Member of the "6 Month Watchful Waiting Club", Unite!

sarahsmom

Oh Melissa, I am so sorry to hear about your friend! Ugh. Sending you a hug.

Also about your Birads 4, darn it! UGH. I hope it gets cleared up quickly. Is your next appt this Wed?

I was on a long vacay for spring break, we did something different and just flew as far away from here as possible (without having to go customs!), got a car and drove the opposite coast for 8 days. It was amazing and great family time, lots of talking, laughing and relaxing. There was no rushing around, and we had afternoon flights which also took off the pressure. We all needed this, too much going on around here and much on the horizon, including a move to the Middle East due to hubby's new assignment and lots of uncertainty about schools, vehicles and our dog...trying to stay in that California state of mind for now...

I realized on the trip that I now have a lump in the area where they aspirated that compound cyst or whatever it was. Maybe it's the remaining part of the cyst, I don't know. I hate to go in there again. Will prob wait until the Jun 6 month check up unless things change. It's always something!!

Hugs and strength to all of you wonderful ladies!

melissadallas

Whew! The Bi-RAds 4 was a typo. Should have been a 2. Got a copy of the report. Stable from last year. Nothing but mild background parenchymal enhancement with scattered nonspecific foci. Slightly more enhancement of subareolar area on one but stable.



No suspicious enhancement is present to suggest malignancy.



They are giving me the option of taking Aromasin since it doesn't have the clotting risk of the other AIs. I'm going to have to think about that one. Lots of tradeoffs. Not really concerned about the joint pain, but the bone loss, cholesterol effects & dry eye are considerations. Already have bad dry eye. Have mildly elevated lipids & can't take the meds for that because of having had ascites with the ovarian cancer. Live alone & like it that way. Bone breaks would be a bad problem with that.

april485

Melissa , so happy to hear that all is well. Aromasin is the only AI my MO would consider for me. She prefers Tamoxifen, even though I am post-meno. Oh well, best to you with whatever they decide to give you!

sarahsmom

OMG, a Birads typo, that's a first for me!! How crazy?! So glad it was 2, yay!Did anyone take responsibility for that error?!

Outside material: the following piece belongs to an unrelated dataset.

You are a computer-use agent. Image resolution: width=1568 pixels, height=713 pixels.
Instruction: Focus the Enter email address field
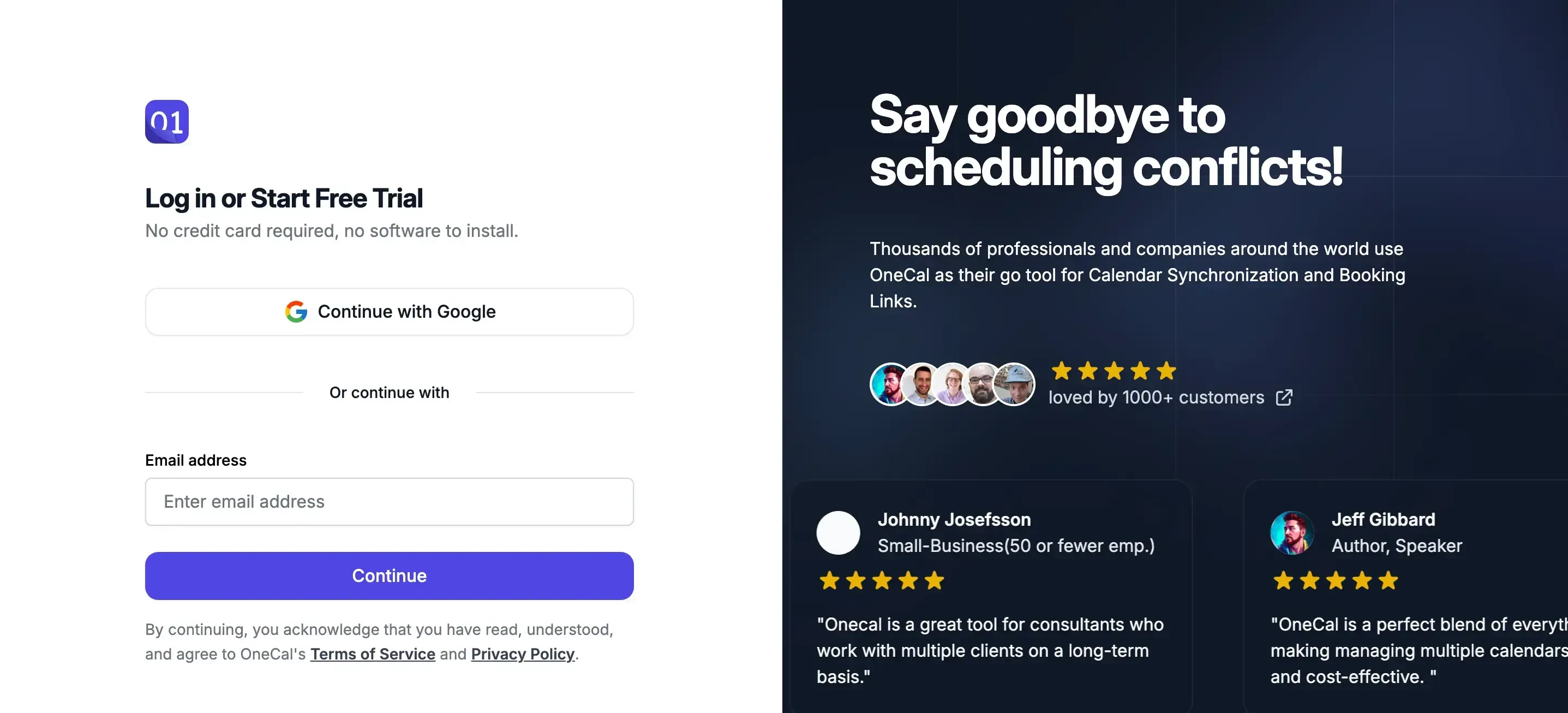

Wow, Aromasin sounds like it has some side effects that will cause you some discomfort and possible problems down the road. This is a tough decision for you! I think with breast cancer the data is just not cut and dry enough to be able to make an informed decision - like when looking at how many women who didn't take aromasin had recurrence vs those who took it and did not? Well the women with recurrence might have had it without the aromasin anyhow. Those who took it and had no recurrence might not have relapsed anyhow. Gosh, I think you're going to have to go with your heart and gut on this one. Maybe give it a really good try and see - maybe tell yourself you'll do it for 6 months and reassess?

Sending you lots of hugs!

melissadallas

You know, I keep thinking about this MRI report... This was only my second one so it was compared to the one done BEFORE my excisional biopsy last year. There was no reference at all to any changes or scar tissue in that breast. Do your MRI reports show scarring from biopsies?I mean, it could even see a little cyst on my humeral head but NOTHING as far as anything different in the breast?

sarahsmom

I don't know- that is a good question. I have no experience in MRIs but hopefully April or one of the other ladies can help!

peanutsgal

Hi, Melissa,



Just checked my MRI reports and they do mention previous biopsy sites in their description of both breasts. For me it just stated that there were noted biopsy sites and that the areas were stable.

awb

Melissa--so happy to hear the good news!  I've been having yearly breast MRIs for 8 years; some of my MRIs mention "normal post-op changes consistent with lumpectomy", and some of them don't mention it at all. I think it just depends on whichever radiologist is reading it that day and their particular way of wording their reports. Some of them just like to focus on any thing suspicious and they don't mention the things that are not a problem.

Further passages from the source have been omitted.